# Dual-table in the works.



## NewMontanaWorkshop (Sep 10, 2004)

Been thinking about doing this for a long time, finally got started on it today. Not sure where I'll end up -- but for now I have an M12V and a 690 in the top. New fences will probably be the next item, then come lower cabinets and DC issues to resolve.

But, it's nice to have a router table set up after not having one around for a few weeks due to re-arranging the shop.










And once again, as per my normal modus-operandus (sp -- is that how you spell -- 'dumpster diving')... free materials only.


----------



## Glenmore (Sep 10, 2004)

Stan that is really neat. I like that idea especially when you are working with two different profiles run one through and go right to the other. Looks like it will save yourself a lot of time. Really like the fence on the left might just take copy of the pic and make me one of them up.


----------



## Visteonguy (Aug 6, 2005)

I like that idea,,, Stan... I can sure see the advantages of that setup...and I also like your shopping methods,,,,hahahah... we're on the same page,,,


----------



## NewMontanaWorkshop (Sep 10, 2004)

Thanks for the comments guys, this setup is sure to be a timesaver -- which was the main reason for the project.

As far as shopping methods Terry -- I just certified in 'Dumpster Diving 201'.


----------



## GoonMan (Mar 22, 2005)

Great Job Stan.
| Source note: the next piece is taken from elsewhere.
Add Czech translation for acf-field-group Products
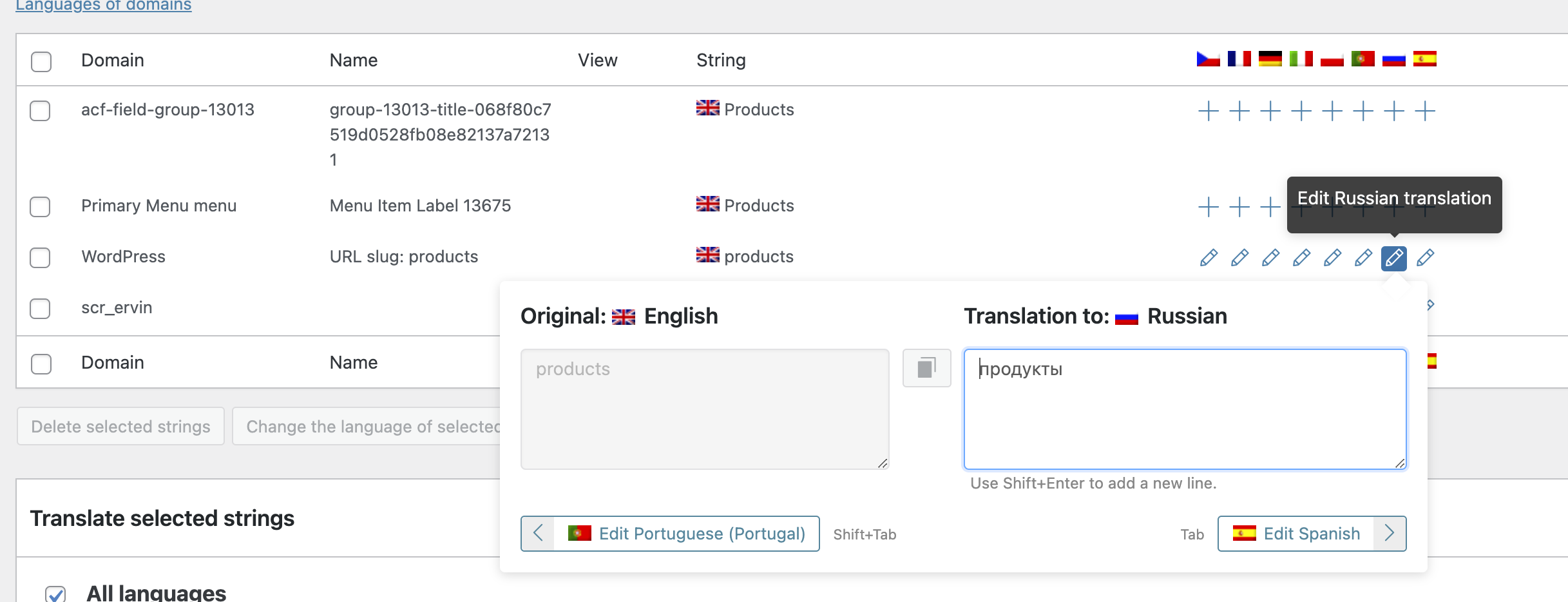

I like the Ideal. I now have 2 router tables. I use my old table with a Round over bit mounted all of the time and my new table with my Bosch mounted in it does the majority of my work.

I am also a Certified Scrounger. I piked up some more Wood Fencing the other day that Katrina left for me. I just wish I had room for more of it. I think I have about 30 or 40 BF of Old fencing now. The biggest thing is removing the nails and sorting it.


----------



## NewMontanaWorkshop (Sep 10, 2004)

Most excellent! Good to know I'm not the only one 'certifiable' around here. 

I just recently started a new job working at a door manufacturing company -- my source of 'free wood' has now grown tremendously.


----------